Sami Grover
DCL
Let's continue our exploration of the design principles of permaculture. Often this stuff feels like an institutionalized form of common sense. Last week I wrote about sectors in permaculture - namely the design tool that allows us to conceptualize and make best use of energy or resource flows that run through our design, for example sunlight, prevailing wind, slope, even paths or soil types might be considered as sectors. The week before I explored permaculture zoning - or the placement of elements in relation to the home, or center of human activity. (A salad garden needs more attention than a fruit tree, so place it closer to your kitchen door.)
So now let's dive in to relative location - which in essence is the art of finding a balance between zones and sectors, and also making the most of the relationships between each element in a design. As with most things, it's often a case of compromise.

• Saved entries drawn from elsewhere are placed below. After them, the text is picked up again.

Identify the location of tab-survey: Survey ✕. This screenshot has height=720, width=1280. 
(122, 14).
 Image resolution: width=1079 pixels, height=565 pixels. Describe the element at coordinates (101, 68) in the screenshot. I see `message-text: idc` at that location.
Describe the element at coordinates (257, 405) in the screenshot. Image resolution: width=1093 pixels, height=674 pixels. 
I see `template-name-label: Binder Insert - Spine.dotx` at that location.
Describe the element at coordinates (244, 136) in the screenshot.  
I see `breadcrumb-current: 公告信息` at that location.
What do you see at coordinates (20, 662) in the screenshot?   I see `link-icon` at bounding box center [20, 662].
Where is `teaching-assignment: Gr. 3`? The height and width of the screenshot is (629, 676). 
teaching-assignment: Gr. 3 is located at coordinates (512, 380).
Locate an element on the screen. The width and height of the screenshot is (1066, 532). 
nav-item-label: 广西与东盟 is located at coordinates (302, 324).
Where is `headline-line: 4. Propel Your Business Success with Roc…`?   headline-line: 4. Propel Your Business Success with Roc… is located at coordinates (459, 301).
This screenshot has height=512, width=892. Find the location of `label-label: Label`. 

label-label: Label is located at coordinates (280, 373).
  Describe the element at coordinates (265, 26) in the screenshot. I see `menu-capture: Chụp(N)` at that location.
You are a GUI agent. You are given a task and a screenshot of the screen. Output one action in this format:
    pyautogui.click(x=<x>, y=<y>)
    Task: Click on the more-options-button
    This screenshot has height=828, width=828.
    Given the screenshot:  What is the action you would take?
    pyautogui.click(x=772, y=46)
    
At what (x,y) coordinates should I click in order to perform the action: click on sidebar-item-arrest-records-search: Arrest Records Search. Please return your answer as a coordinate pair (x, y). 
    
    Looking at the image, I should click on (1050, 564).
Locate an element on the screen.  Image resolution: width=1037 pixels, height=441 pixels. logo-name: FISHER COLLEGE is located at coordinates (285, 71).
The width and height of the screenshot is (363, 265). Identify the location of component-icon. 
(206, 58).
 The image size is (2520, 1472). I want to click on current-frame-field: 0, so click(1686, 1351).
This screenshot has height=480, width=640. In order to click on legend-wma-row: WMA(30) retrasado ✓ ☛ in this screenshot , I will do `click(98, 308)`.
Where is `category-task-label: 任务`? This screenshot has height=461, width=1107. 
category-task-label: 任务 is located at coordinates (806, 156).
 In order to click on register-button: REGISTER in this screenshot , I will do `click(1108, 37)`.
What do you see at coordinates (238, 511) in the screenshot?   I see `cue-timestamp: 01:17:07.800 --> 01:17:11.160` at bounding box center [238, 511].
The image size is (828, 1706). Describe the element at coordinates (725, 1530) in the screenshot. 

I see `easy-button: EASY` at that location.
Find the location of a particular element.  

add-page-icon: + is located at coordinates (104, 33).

For example, we've planted our medicinal herb bed right next tour our veggie garden (pictured). This wouldn't make sense from a zoning point of view - valerian needs very little love compared to a tomato plant - but it just so happens that most herbs we planted are also producers of abundant, showy flowers that beneficial insects go crazy for. So pulling pollinators into the garden, and giving our herbs a prime sunlight spot, took precedence over prime "zone 1" real estate.
Another example of relative location that is often cited is the compost heap. On the one hand, it might make sense from a zoning perspective to put compost by your back door. After all, if you eat vegetables like our household does, emptying the compost crock is a daily task. But then it also makes sense to place your compost next to the garden - because a barrow-load of compost is way heavier than a crock-full of slimy cucumber peelings. Similarly, if you have a hilly location, putting the compost at the top of the hill makes emptying and distributing the finished compost that much easier - and it also allows nutrients that leach from the compost to run back into the system.
We didn't have the option of placing our compost uphill from the garden, but it is right next to it. And I've also planted a comfrey bed next to it. Comfrey is what's known as a "bioaccumulator" - it's giant tap root goes deep and sucks up nutrients into its giant, deep green leaves. Those leaves make excellent plant food when rotted down or added to the compost heap - and they can also be eaten or used medicinally in compresses. (Comfrey was traditionally known as Knitbone in the UK, for its supposed ability to aid healing of fractures.) The idea of this relative placement is that the nutrients from the heap leach out and are sucked up by the comfrey, which is then picked and placed back in the heap.
As I said above - so much of permaculture is about common sense. But it's a form of ordering our common sense so we can take every aspect of our garden designs into consideration - aiming for the ultimate in healthy, sustainable and minimal work gardens for the benefit of ourselves and the planet.